And if that is the better model, how should we smooth it to obtain a trendline? I would suggest an arbitrary curve with two components to the error function, the sum of the squared residuals and the sum of the squared slopes (the idea being that large fast moves are unlikely in a random walk with assumed Gaussian distribution). Find the arbitrary function y that will minimize:

sum( (y(t)-x(t))^2 ) + b*sum( (y(t)-y(t-1))^2),

where x(t) is the actual daily data points, y(t) is the trendline, and b is a weighting parameter that controls smoothness. (An increased penalty for slope over the last few days should probably be added on the assumption that the last few polls are off the true trend one way or the other; thus upcoming polls will cause reversion to the mean, and any slope in the last few days will likely incur an additional penalty to "undo").

Hm, Nate, could I ask you for the input to the Super Tracker (with the weights), so I can play around with this? kneville at mit dot edu.

Thanks,
lilnev

obsessed said...


Wonder how much of that reason is that Obama voted for the ethanol subsidies both times, while McCain ridiculed it as pork both times?


Interesting thought. I don't understand the full ramifications of the ethanol debate but if IA comes through in the GE after coming through in the primary they'll have brought home my bacon big time.

Juris said...

Wonder how much of that reason is that Obama voted for the ethanol subsidies both times, while McCain ridiculed it as pork both times?

It is pork. McCain was right. But it's also politics. And Obama "out-thought" him on this one and will reap the benefit.

obsessed said...

sum( (y(t)-x(t))^2 ) + b*sum( (y(t)-y(t-1))^2)

God I love this site!

obsessed said...

It is pork.

-=-=-=-=-

• Set exercise:
In the forum thread above, what does the parameter b control in the proposed error function?

(Pointing records for text and elements)
-=-=-=-=-

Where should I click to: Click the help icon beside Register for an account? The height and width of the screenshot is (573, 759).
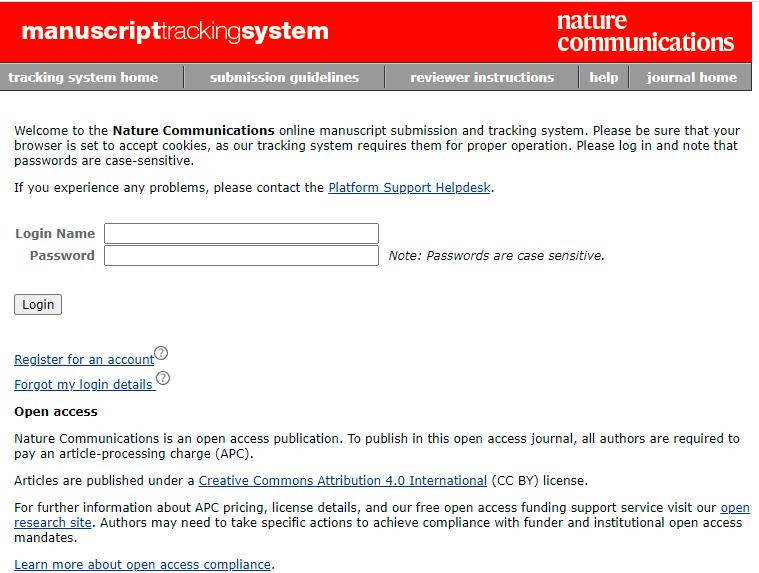tap(161, 353)
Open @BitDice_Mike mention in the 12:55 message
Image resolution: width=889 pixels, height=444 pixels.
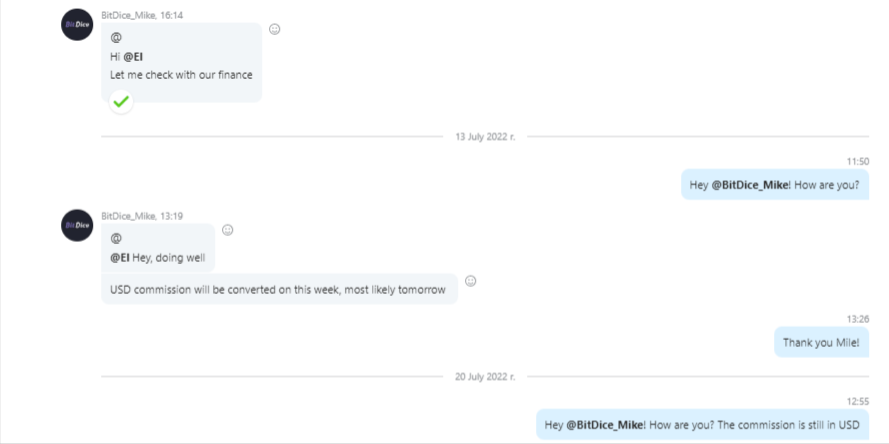pyautogui.click(x=605, y=425)
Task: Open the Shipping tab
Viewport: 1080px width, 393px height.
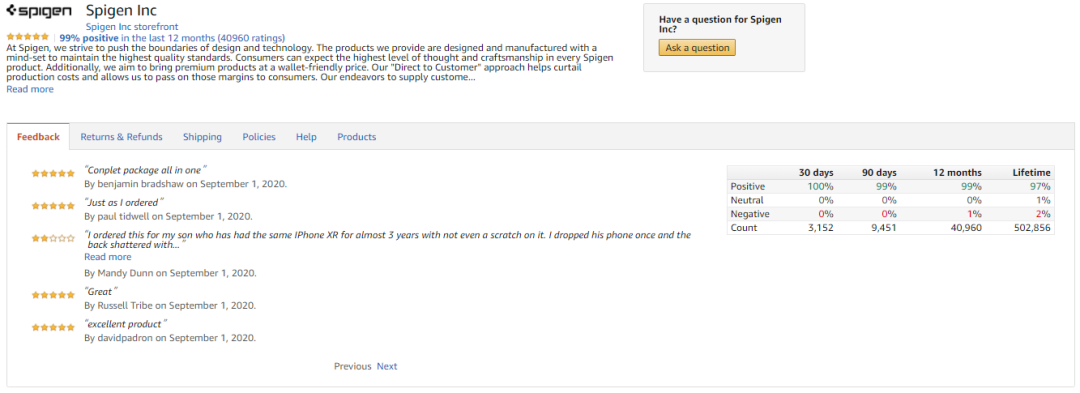Action: pos(202,137)
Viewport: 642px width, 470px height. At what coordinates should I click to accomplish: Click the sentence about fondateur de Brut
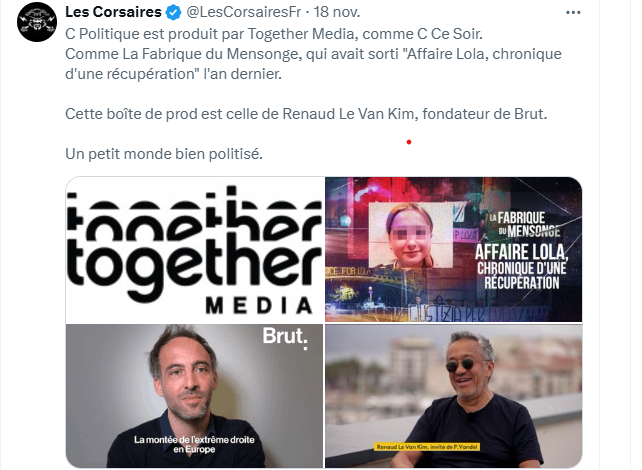point(306,114)
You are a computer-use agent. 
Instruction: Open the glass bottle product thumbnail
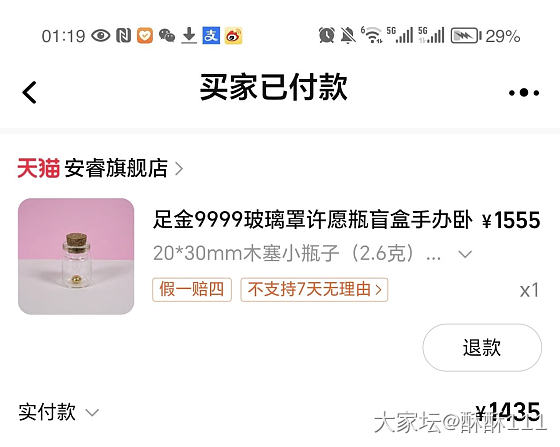point(76,256)
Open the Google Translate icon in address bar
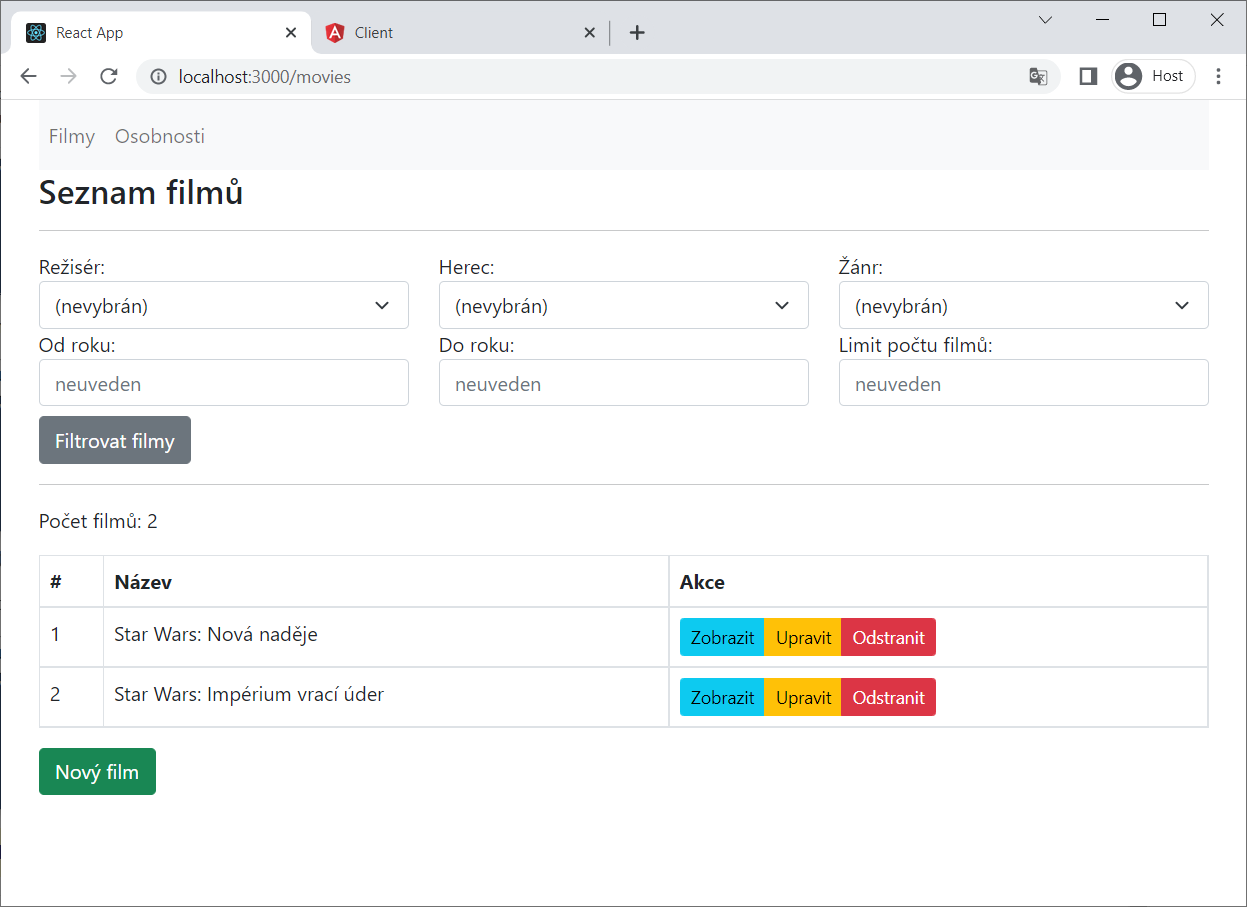 click(x=1038, y=76)
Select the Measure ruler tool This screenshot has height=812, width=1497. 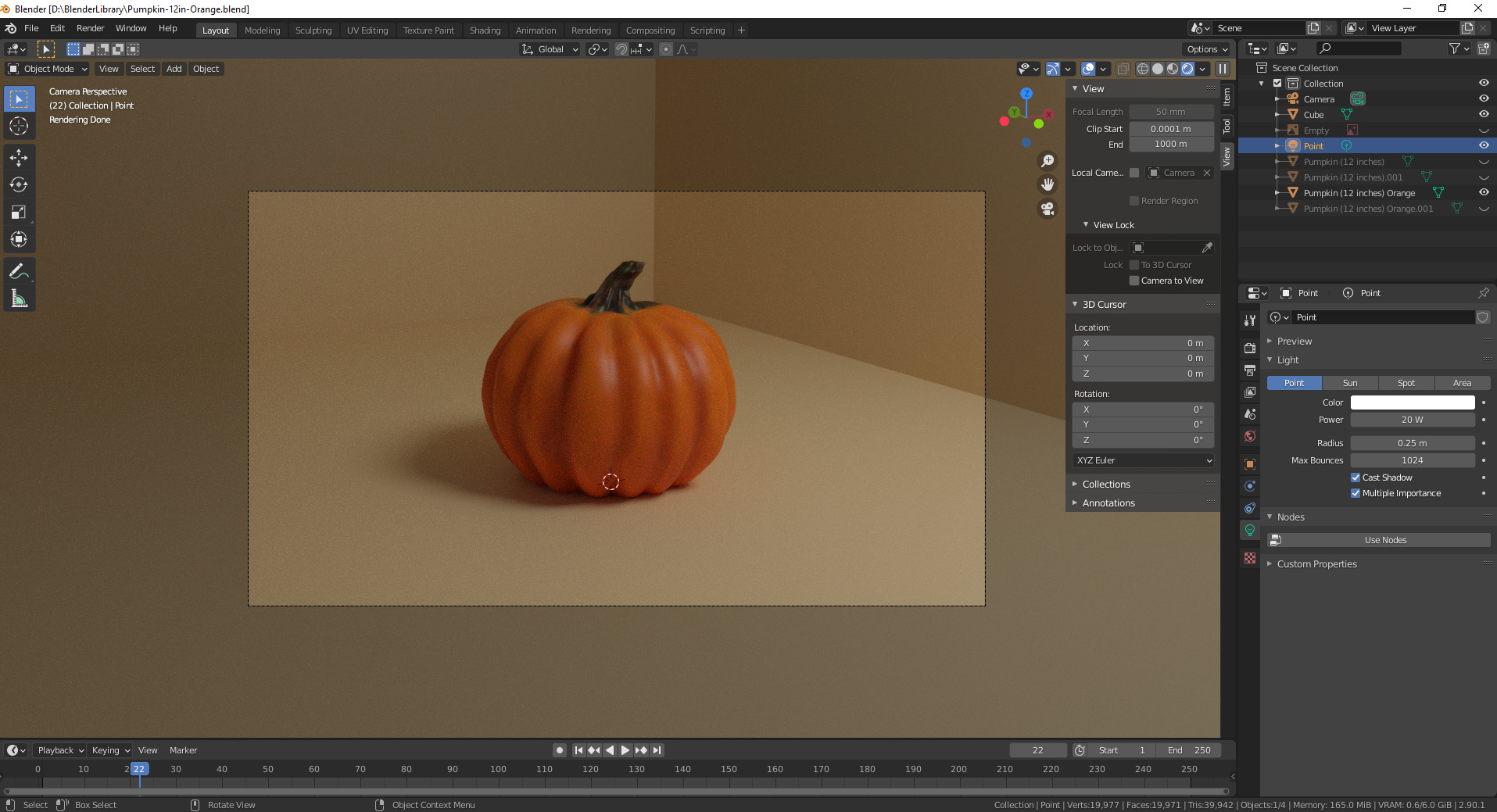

-=-=-=-=-

• Problem solution:
The smoothness of the trendline; b is a weighting parameter.